◆ **LESETEXT**
((
Daneben stehen detailreiche Spezialstudien wie Johannes Tripps kunstgeschichtlich-vergleichende Einordnung der Memoria Heinrichs VII. in den europäischen Kontext sowie Mark Mersiowskys sorgfältige Analyse des Finanz- und Rechnungswesens der Luxemburger unter Heranziehung der Originaldokumente, die es ihm erlauben, „große Modernisierungstheorien“ (S. 185) der älteren Forschung in Zweifel zu ziehen. Im Weiteren untersucht Ellen Widder das Verhältnis von Königtum und Kommunen unter den Luxemburgern, Petr Elbel geht in einer skrupulösen Studie der Frage nach, ob die neuen Luxemburger Residenzen im Osten tatsächlich auch als „Verlagerung des Reichsschwerpunkts“ (S. 259) bewertet werden müssen (mit umfangreichem Tabellen- und Kartenanhang zu den königlichen Itineraren), Eva Schlotheuber befasst sich mit den Sprachkenntnissen und der gelehrten Bildung bei den Luxemburgerherrschern, Martin Kintzinger betrachtet die Luxemburger Diplomatie, die er aufs Engste mit den Personen der Herrscher selbst verbunden sieht, Pierre Monnet behandelt die Frage, „ob Karl IV. einer Großpolitik dynastischer, überregionaler und europäischer Dimension gefolgt ist“ (S. 412), und Amalie Fößel interpretiert die umfangreiche Luxemburger Heiratspolitik.
))
◆ **AUFGABE**
Stimmen die folgenden Aussagen mit dem Lesetext überein? Antworten Sie jeweils mit Ja oder Nein und zitieren Sie die entscheidenden Worte des Lesetexts wörtlich.
1. Mark Mersiowsky stützt seine Analyse des Finanz- und Rechnungswesens auf Originaldokumente.
2. Petr Elbels Studie enthält einen Anhang mit Tabellen und Karten zu den königlichen Itineraren.
3. Martin Kintzinger hält die Luxemburger Diplomatie für weitgehend unabhängig von den Personen der Herrscher.
Die Datensätze sind eigenständiges Material ohne Bezug zum Lesetext.

◆ **DATENSÄTZE**
((
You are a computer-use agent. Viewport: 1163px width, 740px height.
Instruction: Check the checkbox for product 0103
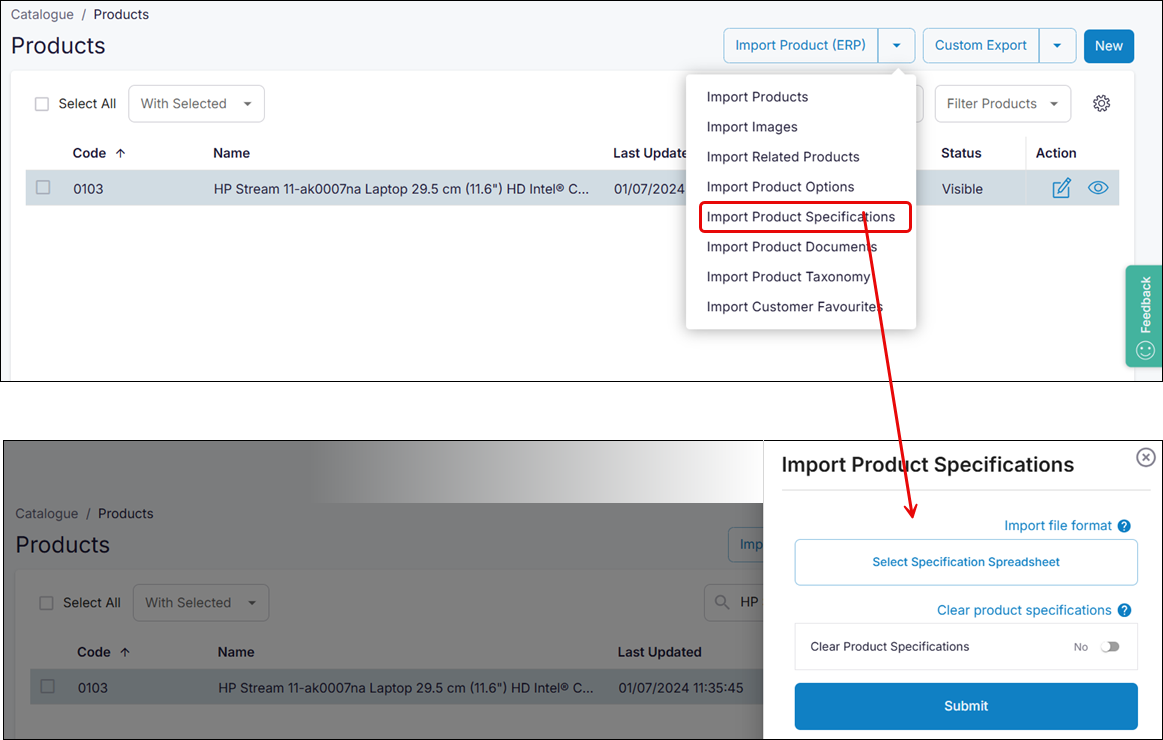click(43, 188)
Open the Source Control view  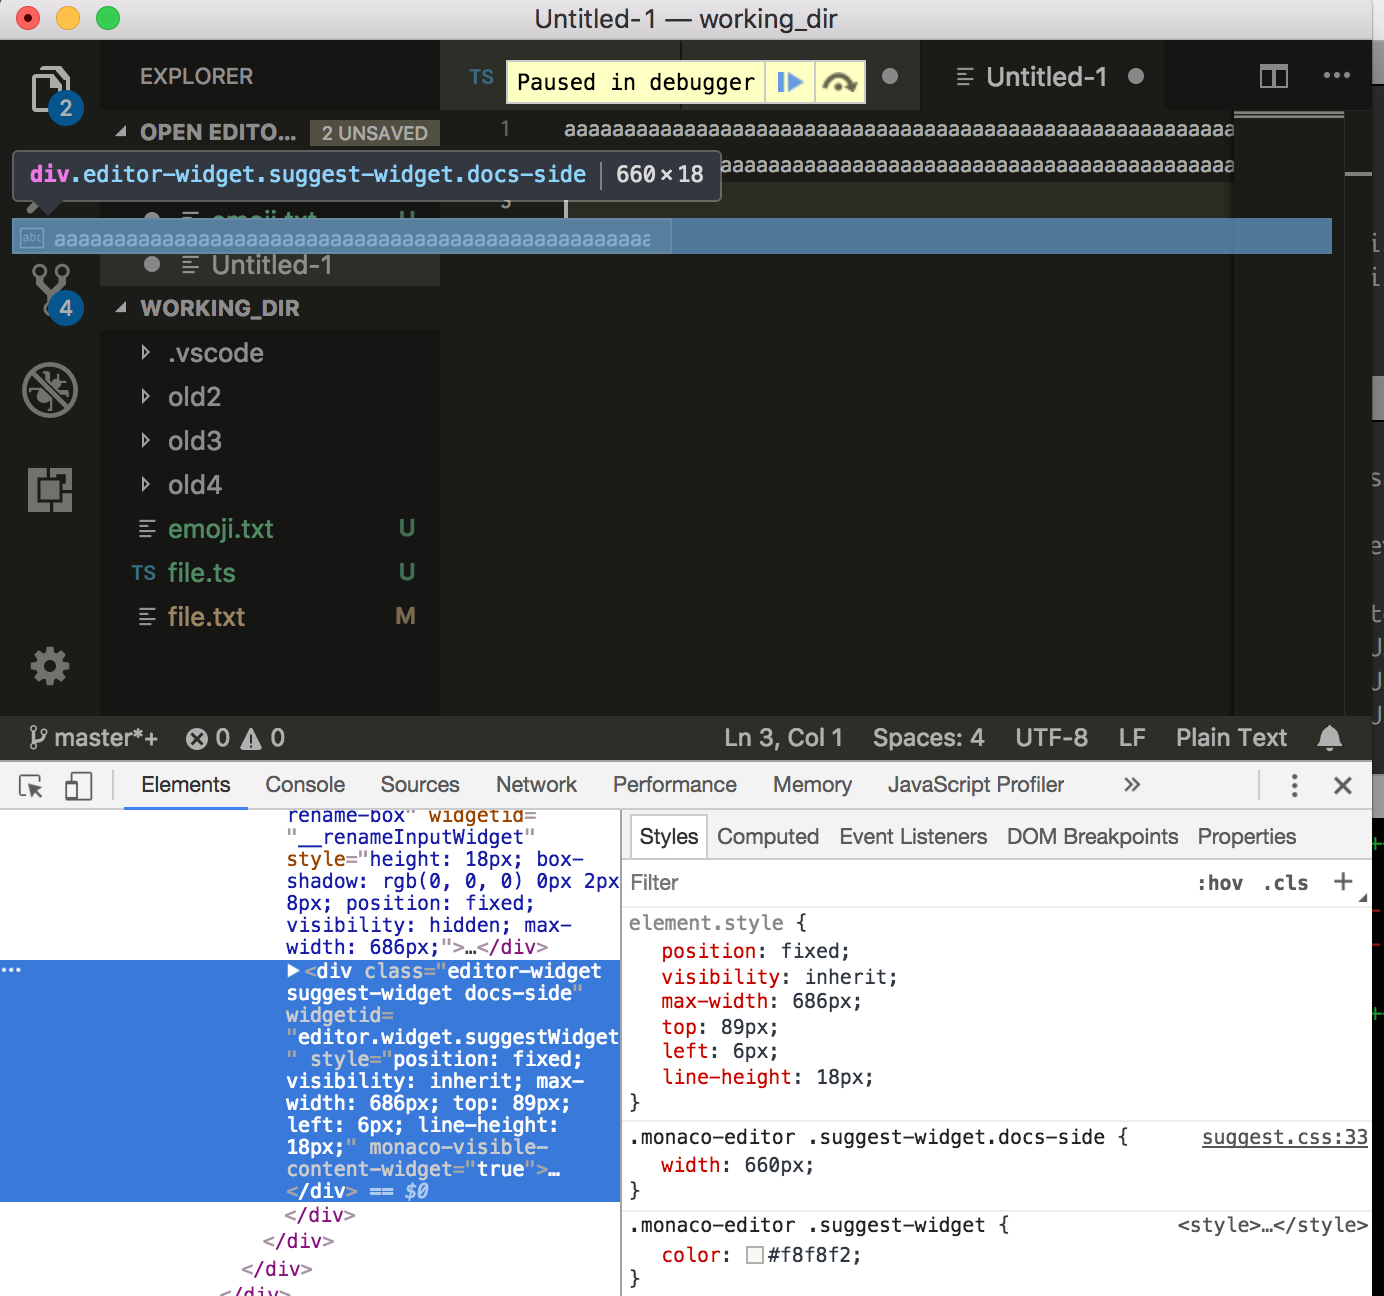tap(51, 285)
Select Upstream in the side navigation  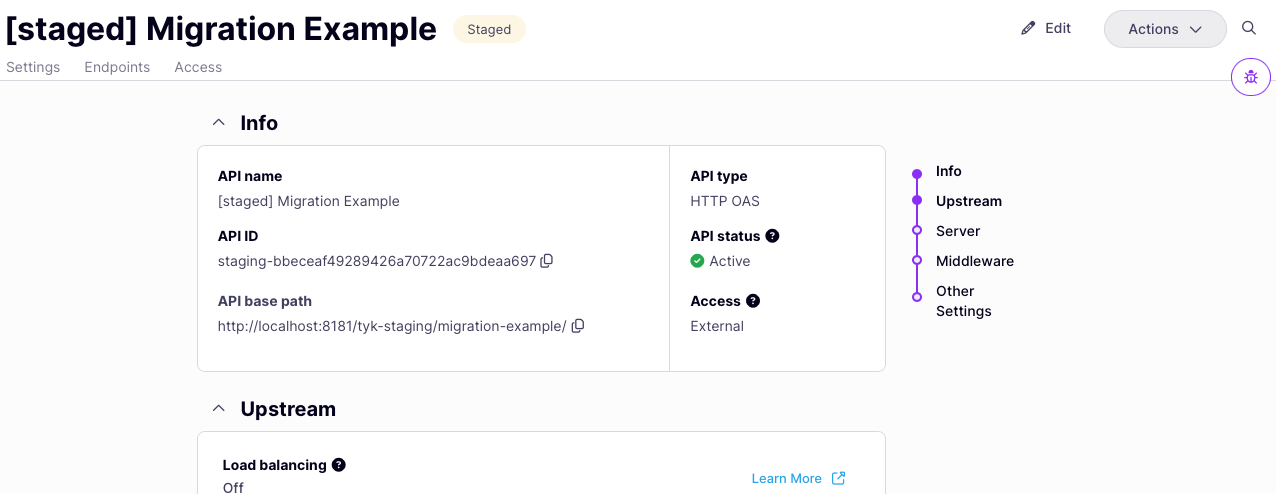[968, 201]
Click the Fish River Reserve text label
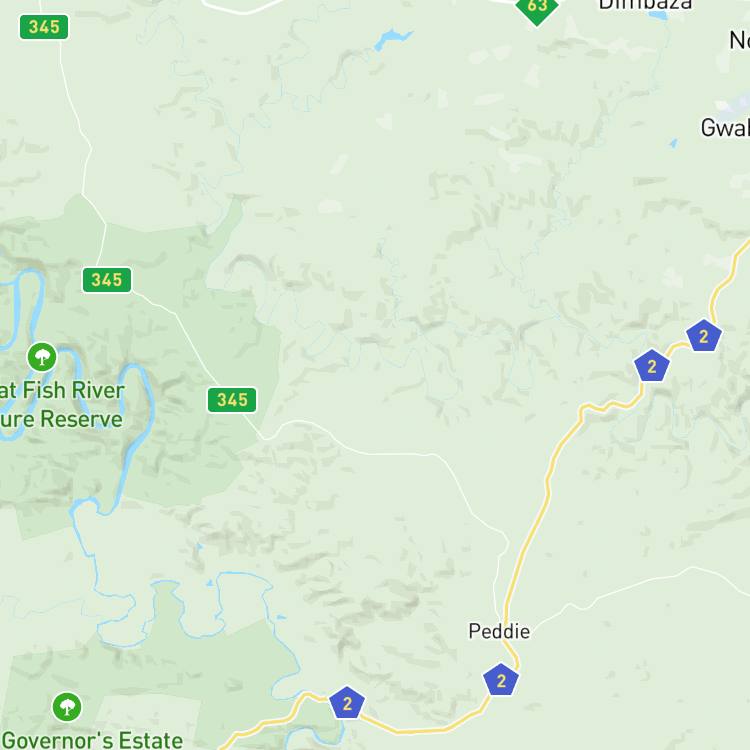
))
◆ **ANTWORT**
1. Ja: „unter Heranziehung der Originaldokumente“
2. Ja: „mit umfangreichem Tabellen- und Kartenanhang zu den königlichen Itineraren“
3. Nein: „die er aufs Engste mit den Personen der Herrscher selbst verbunden sieht“